◆ **Dataset entries**
####

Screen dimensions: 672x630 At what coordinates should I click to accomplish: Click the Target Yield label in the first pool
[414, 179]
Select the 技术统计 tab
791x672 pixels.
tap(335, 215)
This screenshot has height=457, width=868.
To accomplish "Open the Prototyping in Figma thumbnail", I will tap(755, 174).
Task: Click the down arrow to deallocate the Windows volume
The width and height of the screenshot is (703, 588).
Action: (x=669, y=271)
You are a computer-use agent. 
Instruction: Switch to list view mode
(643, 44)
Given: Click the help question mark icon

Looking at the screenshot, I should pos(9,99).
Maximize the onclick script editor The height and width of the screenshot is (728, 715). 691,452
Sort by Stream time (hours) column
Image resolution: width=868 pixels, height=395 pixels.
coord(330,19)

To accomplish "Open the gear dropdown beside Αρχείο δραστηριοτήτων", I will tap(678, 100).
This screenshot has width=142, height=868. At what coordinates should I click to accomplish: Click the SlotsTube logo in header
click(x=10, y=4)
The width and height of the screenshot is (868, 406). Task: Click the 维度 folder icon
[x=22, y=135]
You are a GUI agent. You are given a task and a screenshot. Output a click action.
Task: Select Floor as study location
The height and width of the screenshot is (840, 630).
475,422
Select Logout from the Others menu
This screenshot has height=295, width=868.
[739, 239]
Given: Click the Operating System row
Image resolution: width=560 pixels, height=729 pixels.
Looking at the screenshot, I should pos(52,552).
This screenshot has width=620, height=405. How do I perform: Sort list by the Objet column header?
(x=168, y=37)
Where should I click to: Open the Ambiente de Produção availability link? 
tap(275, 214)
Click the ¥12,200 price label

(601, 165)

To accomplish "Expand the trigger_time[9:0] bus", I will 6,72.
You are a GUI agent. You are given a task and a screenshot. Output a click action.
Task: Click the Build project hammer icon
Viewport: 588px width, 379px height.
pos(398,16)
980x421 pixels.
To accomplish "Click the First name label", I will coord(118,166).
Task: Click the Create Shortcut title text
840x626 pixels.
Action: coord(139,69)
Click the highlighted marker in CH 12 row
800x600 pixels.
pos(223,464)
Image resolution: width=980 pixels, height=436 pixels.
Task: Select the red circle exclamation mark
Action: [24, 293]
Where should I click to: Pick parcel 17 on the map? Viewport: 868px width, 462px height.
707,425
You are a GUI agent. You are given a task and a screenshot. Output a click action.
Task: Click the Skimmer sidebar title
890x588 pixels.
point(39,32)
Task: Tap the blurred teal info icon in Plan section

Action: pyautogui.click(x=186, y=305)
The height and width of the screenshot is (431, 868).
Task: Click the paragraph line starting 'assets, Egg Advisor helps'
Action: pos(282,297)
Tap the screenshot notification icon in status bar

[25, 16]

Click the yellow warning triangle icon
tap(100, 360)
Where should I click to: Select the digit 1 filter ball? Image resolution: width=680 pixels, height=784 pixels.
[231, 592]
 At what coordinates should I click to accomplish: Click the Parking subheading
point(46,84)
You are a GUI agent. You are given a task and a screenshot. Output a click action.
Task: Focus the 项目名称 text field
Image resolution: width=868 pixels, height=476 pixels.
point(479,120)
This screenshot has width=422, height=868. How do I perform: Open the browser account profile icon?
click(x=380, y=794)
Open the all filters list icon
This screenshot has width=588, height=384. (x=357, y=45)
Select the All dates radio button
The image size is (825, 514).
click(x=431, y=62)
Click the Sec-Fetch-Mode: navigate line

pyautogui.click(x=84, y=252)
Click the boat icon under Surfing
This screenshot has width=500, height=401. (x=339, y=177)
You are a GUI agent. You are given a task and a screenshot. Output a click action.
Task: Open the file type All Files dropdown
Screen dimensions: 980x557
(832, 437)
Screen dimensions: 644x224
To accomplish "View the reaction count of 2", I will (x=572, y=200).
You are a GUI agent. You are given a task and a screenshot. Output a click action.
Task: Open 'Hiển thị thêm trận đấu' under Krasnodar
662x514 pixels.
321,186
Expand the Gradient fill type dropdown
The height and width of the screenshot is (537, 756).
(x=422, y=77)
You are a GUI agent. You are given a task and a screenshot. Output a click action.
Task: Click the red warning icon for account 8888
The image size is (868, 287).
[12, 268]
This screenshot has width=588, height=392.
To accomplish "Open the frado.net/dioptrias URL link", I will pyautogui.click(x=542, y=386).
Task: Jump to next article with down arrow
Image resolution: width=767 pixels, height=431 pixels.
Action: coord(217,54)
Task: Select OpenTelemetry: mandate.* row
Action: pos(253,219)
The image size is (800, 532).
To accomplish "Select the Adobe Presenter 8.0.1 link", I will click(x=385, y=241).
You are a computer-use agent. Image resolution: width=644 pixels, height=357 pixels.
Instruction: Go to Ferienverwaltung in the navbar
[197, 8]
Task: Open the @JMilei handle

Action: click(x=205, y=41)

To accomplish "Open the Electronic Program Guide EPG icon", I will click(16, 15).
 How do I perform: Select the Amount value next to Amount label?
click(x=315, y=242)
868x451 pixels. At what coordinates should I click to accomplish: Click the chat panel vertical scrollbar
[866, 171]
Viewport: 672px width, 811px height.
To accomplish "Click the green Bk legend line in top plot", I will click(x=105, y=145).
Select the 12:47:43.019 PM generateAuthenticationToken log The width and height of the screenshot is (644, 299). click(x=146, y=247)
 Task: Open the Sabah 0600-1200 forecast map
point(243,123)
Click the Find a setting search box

####

Take the entries above and repeat them. Alter nothing.

Screen dimensions: 672x630 At what coordinates should I click to accomplish: Click the Target Yield label in the first pool
[414, 179]
Select the 技术统计 tab
791x672 pixels.
tap(335, 215)
This screenshot has height=457, width=868.
To accomplish "Open the Prototyping in Figma thumbnail", I will tap(755, 174).
Task: Click the down arrow to deallocate the Windows volume
The width and height of the screenshot is (703, 588).
Action: (x=669, y=271)
You are a computer-use agent. 
Instruction: Switch to list view mode
(643, 44)
Given: Click the help question mark icon

Looking at the screenshot, I should pos(9,99).
Maximize the onclick script editor The height and width of the screenshot is (728, 715). 691,452
Sort by Stream time (hours) column
Image resolution: width=868 pixels, height=395 pixels.
coord(330,19)

To accomplish "Open the gear dropdown beside Αρχείο δραστηριοτήτων", I will tap(678, 100).
This screenshot has width=142, height=868. At what coordinates should I click to accomplish: Click the SlotsTube logo in header
click(x=10, y=4)
The width and height of the screenshot is (868, 406). Task: Click the 维度 folder icon
[x=22, y=135]
You are a GUI agent. You are given a task and a screenshot. Output a click action.
Task: Select Floor as study location
The height and width of the screenshot is (840, 630).
475,422
Select Logout from the Others menu
This screenshot has height=295, width=868.
[739, 239]
Given: Click the Operating System row
Image resolution: width=560 pixels, height=729 pixels.
Looking at the screenshot, I should pos(52,552).
This screenshot has width=620, height=405. How do I perform: Sort list by the Objet column header?
(x=168, y=37)
Where should I click to: Open the Ambiente de Produção availability link? 
tap(275, 214)
Click the ¥12,200 price label

(601, 165)

To accomplish "Expand the trigger_time[9:0] bus", I will 6,72.
You are a GUI agent. You are given a task and a screenshot. Output a click action.
Task: Click the Build project hammer icon
Viewport: 588px width, 379px height.
pos(398,16)
980x421 pixels.
To accomplish "Click the First name label", I will coord(118,166).
Task: Click the Create Shortcut title text
840x626 pixels.
Action: coord(139,69)
Click the highlighted marker in CH 12 row
800x600 pixels.
pos(223,464)
Image resolution: width=980 pixels, height=436 pixels.
Task: Select the red circle exclamation mark
Action: [24, 293]
Where should I click to: Pick parcel 17 on the map? Viewport: 868px width, 462px height.
707,425
You are a GUI agent. You are given a task and a screenshot. Output a click action.
Task: Click the Skimmer sidebar title
890x588 pixels.
point(39,32)
Task: Tap the blurred teal info icon in Plan section

Action: pyautogui.click(x=186, y=305)
The height and width of the screenshot is (431, 868).
Task: Click the paragraph line starting 'assets, Egg Advisor helps'
Action: pos(282,297)
Tap the screenshot notification icon in status bar

[25, 16]

Click the yellow warning triangle icon
tap(100, 360)
Where should I click to: Select the digit 1 filter ball? Image resolution: width=680 pixels, height=784 pixels.
[231, 592]
 At what coordinates should I click to accomplish: Click the Parking subheading
point(46,84)
You are a GUI agent. You are given a task and a screenshot. Output a click action.
Task: Focus the 项目名称 text field
Image resolution: width=868 pixels, height=476 pixels.
point(479,120)
This screenshot has width=422, height=868. How do I perform: Open the browser account profile icon?
click(x=380, y=794)
Open the all filters list icon
This screenshot has width=588, height=384. (x=357, y=45)
Select the All dates radio button
The image size is (825, 514).
click(x=431, y=62)
Click the Sec-Fetch-Mode: navigate line

pyautogui.click(x=84, y=252)
Click the boat icon under Surfing
This screenshot has width=500, height=401. (x=339, y=177)
You are a GUI agent. You are given a task and a screenshot. Output a click action.
Task: Open the file type All Files dropdown
Screen dimensions: 980x557
(832, 437)
Screen dimensions: 644x224
To accomplish "View the reaction count of 2", I will (x=572, y=200).
You are a GUI agent. You are given a task and a screenshot. Output a click action.
Task: Open 'Hiển thị thêm trận đấu' under Krasnodar
662x514 pixels.
321,186
Expand the Gradient fill type dropdown
The height and width of the screenshot is (537, 756).
(x=422, y=77)
You are a GUI agent. You are given a task and a screenshot. Output a click action.
Task: Click the red warning icon for account 8888
The image size is (868, 287).
[12, 268]
This screenshot has width=588, height=392.
To accomplish "Open the frado.net/dioptrias URL link", I will pyautogui.click(x=542, y=386).
Task: Jump to next article with down arrow
Image resolution: width=767 pixels, height=431 pixels.
Action: coord(217,54)
Task: Select OpenTelemetry: mandate.* row
Action: pos(253,219)
The image size is (800, 532).
To accomplish "Select the Adobe Presenter 8.0.1 link", I will click(x=385, y=241).
You are a computer-use agent. Image resolution: width=644 pixels, height=357 pixels.
Instruction: Go to Ferienverwaltung in the navbar
[197, 8]
Task: Open the @JMilei handle

Action: click(x=205, y=41)

To accomplish "Open the Electronic Program Guide EPG icon", I will click(16, 15).
 How do I perform: Select the Amount value next to Amount label?
click(x=315, y=242)
868x451 pixels. At what coordinates should I click to accomplish: Click the chat panel vertical scrollbar
[866, 171]
Viewport: 672px width, 811px height.
To accomplish "Click the green Bk legend line in top plot", I will click(x=105, y=145).
Select the 12:47:43.019 PM generateAuthenticationToken log The width and height of the screenshot is (644, 299). click(x=146, y=247)
 Task: Open the Sabah 0600-1200 forecast map
point(243,123)
Click the Find a setting search box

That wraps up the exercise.